The project is being developed by the Marks family which has owned the 84-year-old building since 1968. According to Keating, they decided to revamp the site and renovate the Sontag Drug Store ahead of the Purple line subway extension that’s slated to open blocks away in 2023.
“There are going to be a lot more people [in the neighborhood],” Walter N. Marks III told the Los Angeles Times. “Industry follows people, my grandfather used to say.”
Standing 42 stories tall, the glassy 5411 Wilshire will include 371 units of luxury apartments, 56 of which will be set aside for affordable housing. Keating envisions the design of tower as a nod to the Art Deco-style luxury residential towers that can still be found a few miles east on Wilshire Boulevard. While most buildings in the neighborhood do not exceed 50 feet, the proposed tower would rise nearly 521 feet tall with a sky deck located at the very top.

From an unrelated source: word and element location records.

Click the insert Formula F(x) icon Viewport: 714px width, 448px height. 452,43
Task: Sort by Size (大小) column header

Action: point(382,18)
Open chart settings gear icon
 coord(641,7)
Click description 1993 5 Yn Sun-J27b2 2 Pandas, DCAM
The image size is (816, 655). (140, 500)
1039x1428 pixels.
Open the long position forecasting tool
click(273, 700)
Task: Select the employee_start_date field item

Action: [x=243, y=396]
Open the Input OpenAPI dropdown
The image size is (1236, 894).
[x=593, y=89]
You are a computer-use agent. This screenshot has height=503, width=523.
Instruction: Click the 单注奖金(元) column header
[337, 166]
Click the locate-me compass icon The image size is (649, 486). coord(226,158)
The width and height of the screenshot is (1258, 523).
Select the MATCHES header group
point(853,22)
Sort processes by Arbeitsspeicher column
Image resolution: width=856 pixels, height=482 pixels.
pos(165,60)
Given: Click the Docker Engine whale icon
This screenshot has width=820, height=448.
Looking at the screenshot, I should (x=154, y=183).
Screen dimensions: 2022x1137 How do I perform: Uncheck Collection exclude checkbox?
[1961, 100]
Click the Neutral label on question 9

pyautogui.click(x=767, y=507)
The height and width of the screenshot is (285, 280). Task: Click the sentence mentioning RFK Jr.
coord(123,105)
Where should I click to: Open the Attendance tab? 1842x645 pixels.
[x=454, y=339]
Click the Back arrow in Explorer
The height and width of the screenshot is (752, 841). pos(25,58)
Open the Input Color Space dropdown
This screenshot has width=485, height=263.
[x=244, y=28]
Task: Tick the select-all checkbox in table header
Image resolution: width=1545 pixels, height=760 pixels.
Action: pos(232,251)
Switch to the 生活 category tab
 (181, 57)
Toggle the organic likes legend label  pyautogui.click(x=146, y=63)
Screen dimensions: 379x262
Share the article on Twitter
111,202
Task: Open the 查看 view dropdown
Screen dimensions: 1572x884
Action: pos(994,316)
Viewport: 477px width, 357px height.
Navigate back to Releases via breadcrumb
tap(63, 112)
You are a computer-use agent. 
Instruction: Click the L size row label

The residential complex will also feature 15,000-square-feet of ground-floor retail, along with a slew of other amenities. It will house a bowling alley, a VR gaming room, a golf simulator, a yoga studio, as well as a dog-grooming space, a demonstration kitchen, a wine-tasting counter, and a billiard room. Studio-MLA, led by landscape architect Mia Lehrer, will design a private garden set above the retail and parking space. Tenants will be able to drop their cars off at an automated valet system, located behind the building’s main entrance in a nod to the spatial organization typical of buildings on Wilshire Boulevard.
Keating will also revitalize the adjacent Sontag Drug Store—also an Art Deco structure—complete with its original signage, materials, windows, and awnings. A restaurant and café, as well as retail space, will outfit the interior.
The Marks family aims to complete the renovation and construction by 2023.